Several years ago, the George Washington Law Review organized a symposium on the question of intergenerational justice. Included in that volume is my original paper on the subject, What Do We Owe Future Generations?, along with responses to my paper by four scholars who generously engaged with the ideas laid out therein. (Other papers in the volume include one by frequent Dorf on Law contributor Professor Robert Hockett.) I argued that intergenerational framing is morally incoherent, and that the proper concern is the standard distributional question of rich versus poor. That does not mean that we should only care about current people and ignore the future. Quite the contrary. We should care about improving the lot of poor people whenever they live, now or in the future. And we should redistribute resources to those poorer people from richer people, whether they are alive now or in the future.
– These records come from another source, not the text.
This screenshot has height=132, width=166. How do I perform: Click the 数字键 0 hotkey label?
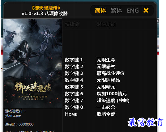coord(74,107)
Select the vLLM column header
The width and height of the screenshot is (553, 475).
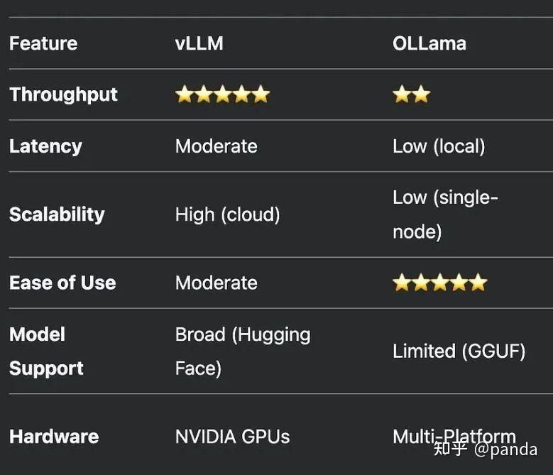point(199,43)
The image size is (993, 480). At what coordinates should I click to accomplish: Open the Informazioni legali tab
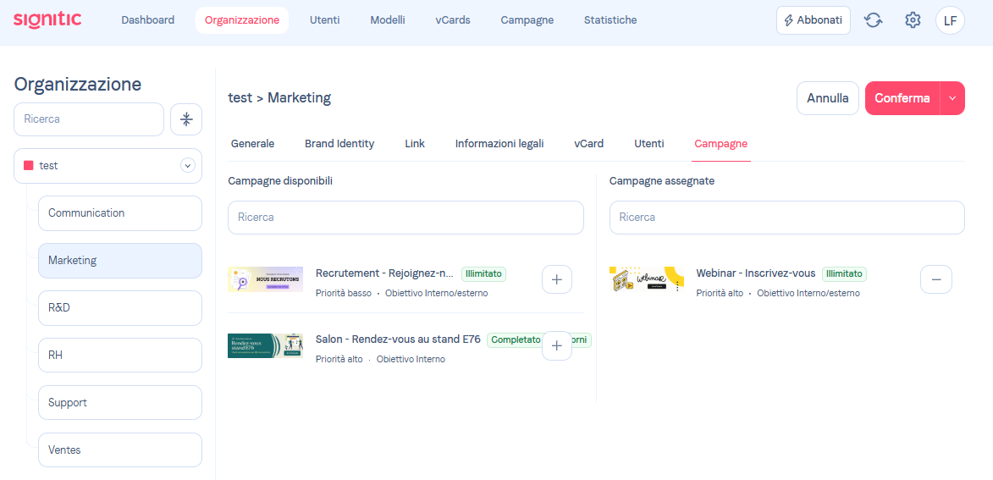click(499, 144)
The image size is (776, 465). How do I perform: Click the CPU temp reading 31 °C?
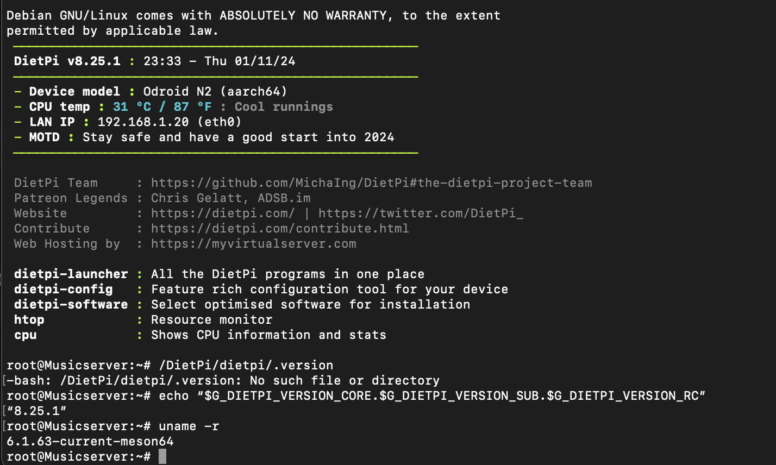[x=132, y=107]
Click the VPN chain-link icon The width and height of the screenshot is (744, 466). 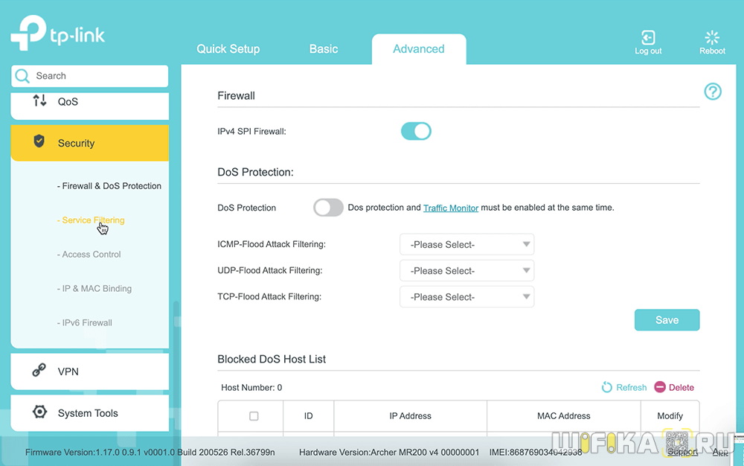(x=39, y=371)
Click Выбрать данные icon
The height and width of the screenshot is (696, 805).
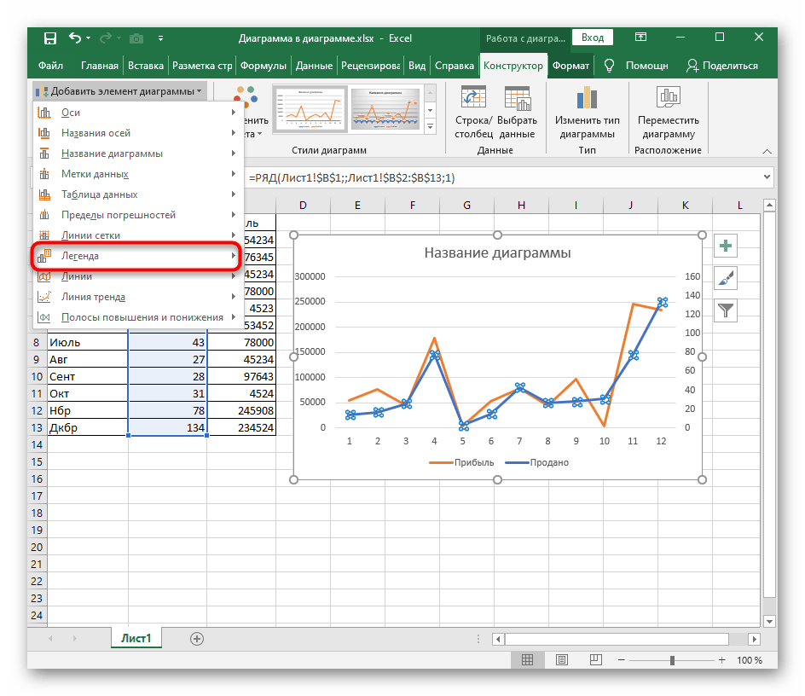517,96
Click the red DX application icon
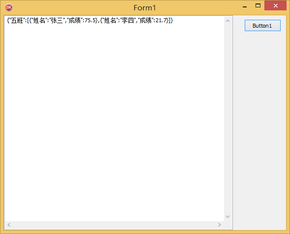290x234 pixels. 9,7
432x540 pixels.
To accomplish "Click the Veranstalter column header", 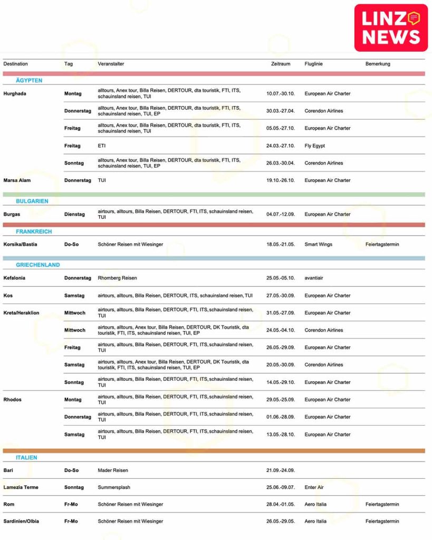I will [111, 64].
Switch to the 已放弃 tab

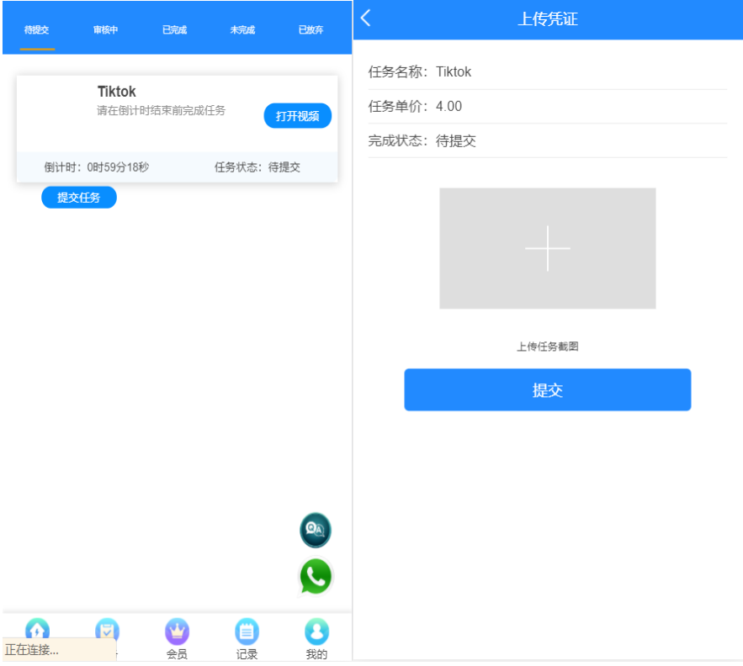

This was, I thought, a rather provocative position. The idea that we should simply reject "justice between generations" as a proper framing of the question is not the consensus view, to say the least. Even though I remain comfortable with my argument in that paper, it still strikes me as counter-intuitive. Interestingly, however, one of the commentators on my paper took some of my arguments and ran with them in an even more provocative direction. Professor Lawrence Zelenak of Duke Law School argued that, although my moral argument would still stand even if average living standards were not predicted to rise in the future, I had made something of a big deal in my paper of the spectacular rise in living standards that is implied in even the most pessimistic long-term economic forecasts. For example, the Social Security Trustees' 75-year forecasts are frequently cited as proof of fiscal doom, but they actually show that inflation-adjusted living standards are likely to more than triple in the next 75 years, and they could more than quadruple under very plausible assumptions. (Even the low-end scenario involves more than a doubling of living standards in that time period.)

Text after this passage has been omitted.